Auch in Skandinavien spielen Ganzjahresreifen eine Rolle – zumindest für den Export: So hat Nokian Tyres Anfang September mit dem Nokian Seasonproof (oben im Bild - auch in der größer dimensionierten SUV-Variante) eine neue Allwetter-Reifenfamile für Pkw-, SUV- und Crossover-Modelle präsentiert. „Der neue Nokian Seasonproof wurde speziell für Autofahrer in Mitteleuropa entwickelt, so dass er sich sowohl an winterliche als auch an sommerliche Wetterbedingungen flexibel anpassen kann“, erklärte Marko Rantonen, Entwicklungsmanager bei den Finnen. Besonders stolz ist man bei Nokian auf das Season-Sense-Konzept, dem multifunktionelle Ganzjahres-Lamellen und das modernisierte direktionale Laufflächen-Profil mit starrem Block-Design zugrunde liegen. Den Nokian Seasonproof gibt es mit optimierter Gummimischung und Aramid Seitenwand-Technologie auch für den SUV-Einsatz, hieß es.

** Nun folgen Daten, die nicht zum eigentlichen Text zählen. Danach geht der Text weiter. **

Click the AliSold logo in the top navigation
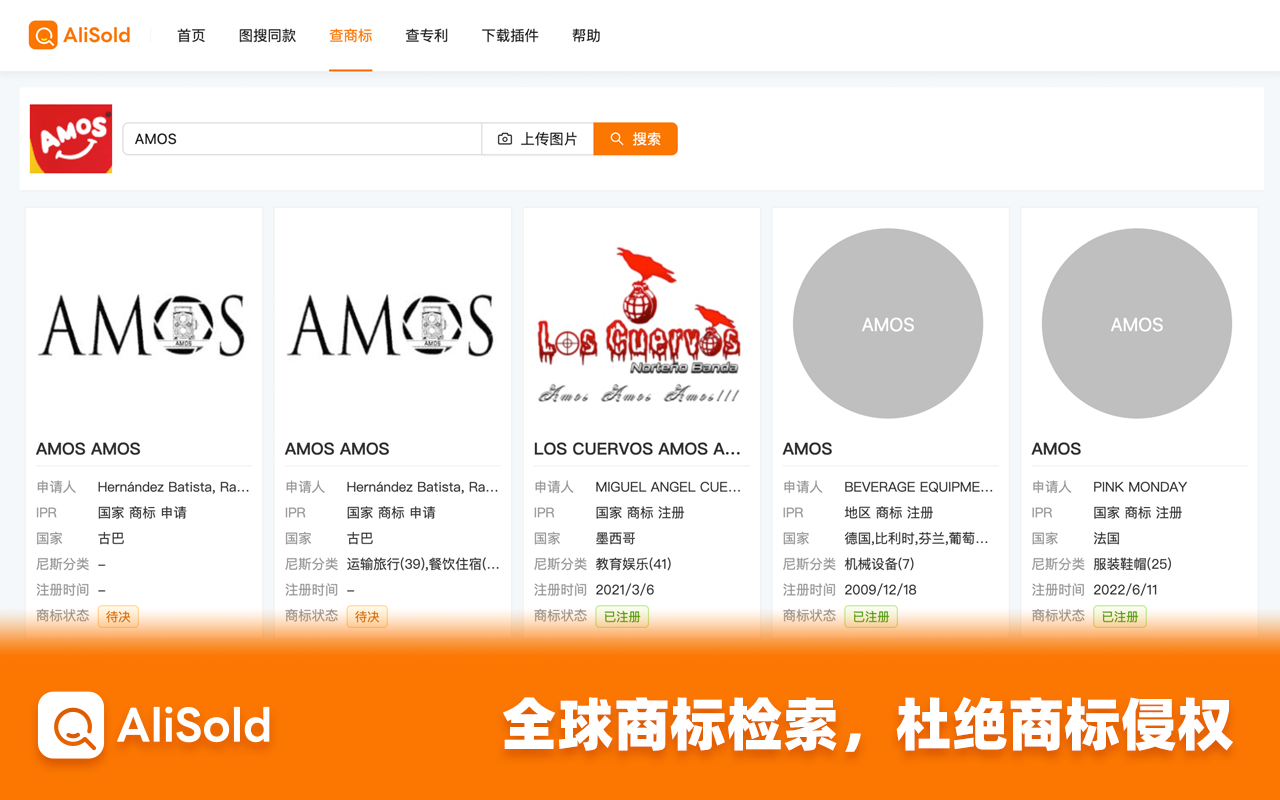1280x800 pixels. click(x=79, y=35)
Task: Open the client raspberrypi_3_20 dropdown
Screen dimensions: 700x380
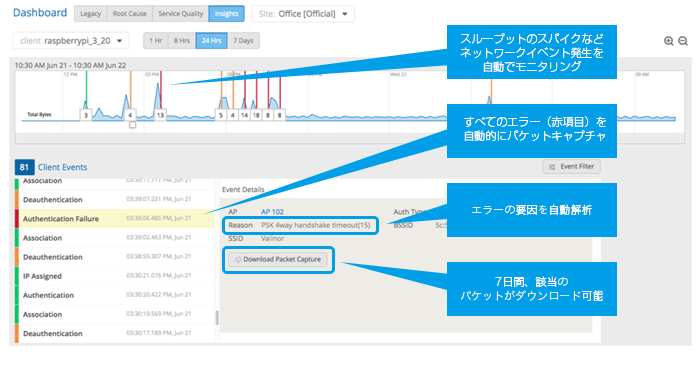Action: coord(71,41)
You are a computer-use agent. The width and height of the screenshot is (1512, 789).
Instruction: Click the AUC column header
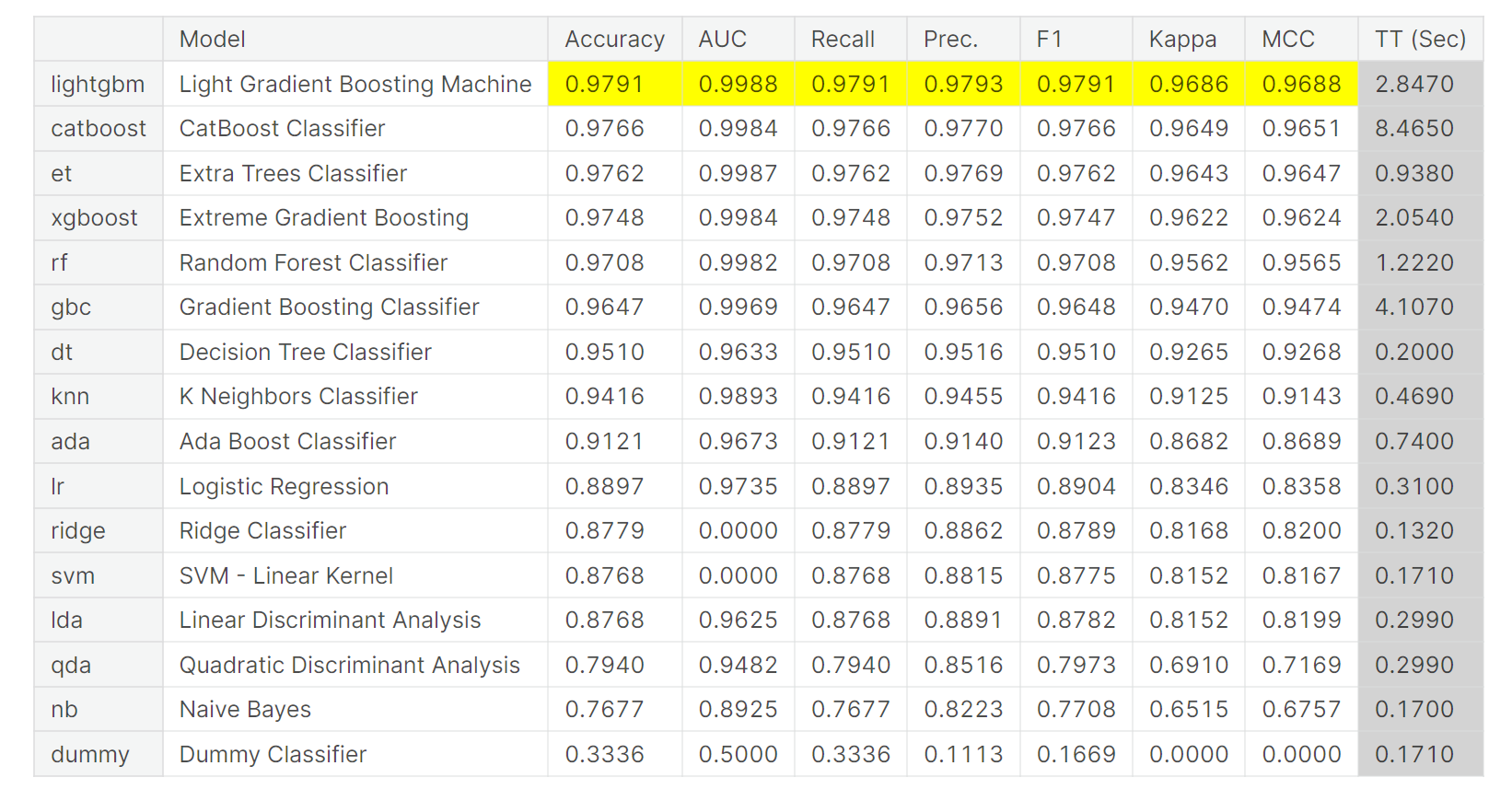[722, 40]
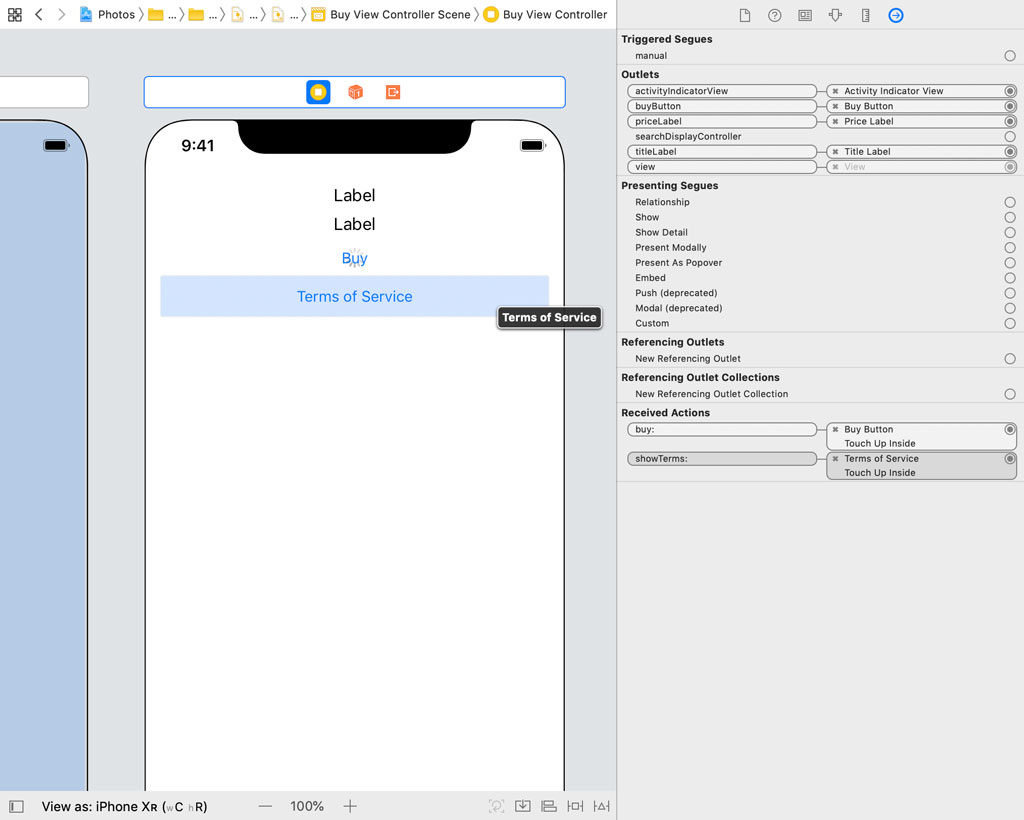This screenshot has height=820, width=1024.
Task: Click the Exit icon in scene dock
Action: 393,92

Die Berlin Tires Europa GmbH attackiert mit der Philosophie "Qualitätsreifen zu günstigen Preisen in allen Segmenten anzubieten", ohne den sportlichen Anspruch zu verleugnen. Dazu bringt das Unternehmen die beiden Reifenmarken Berlin Tires und Syron Tires auch im Ganzjahresreifen-Segment in Stellung: Den All Season 1 von Berlin Tires gibt es aktuell in 38 Größen und Ausführungen. Der Syron Tires "Premium 4 Seasons" folgte auf den "365 Days".

Fazit: Aus Sicht der Werkstätten sind die Allrounder natürlich ein schlechter Kompromiss. Zwar nimmt ein Wegfall der saisonalen Reifenwechsel Druck vom Kessel. Die Nachteile aufgrund geringerer Umsätze im Reifenservice und weniger Kundenkontakte wiegen jedoch schwer.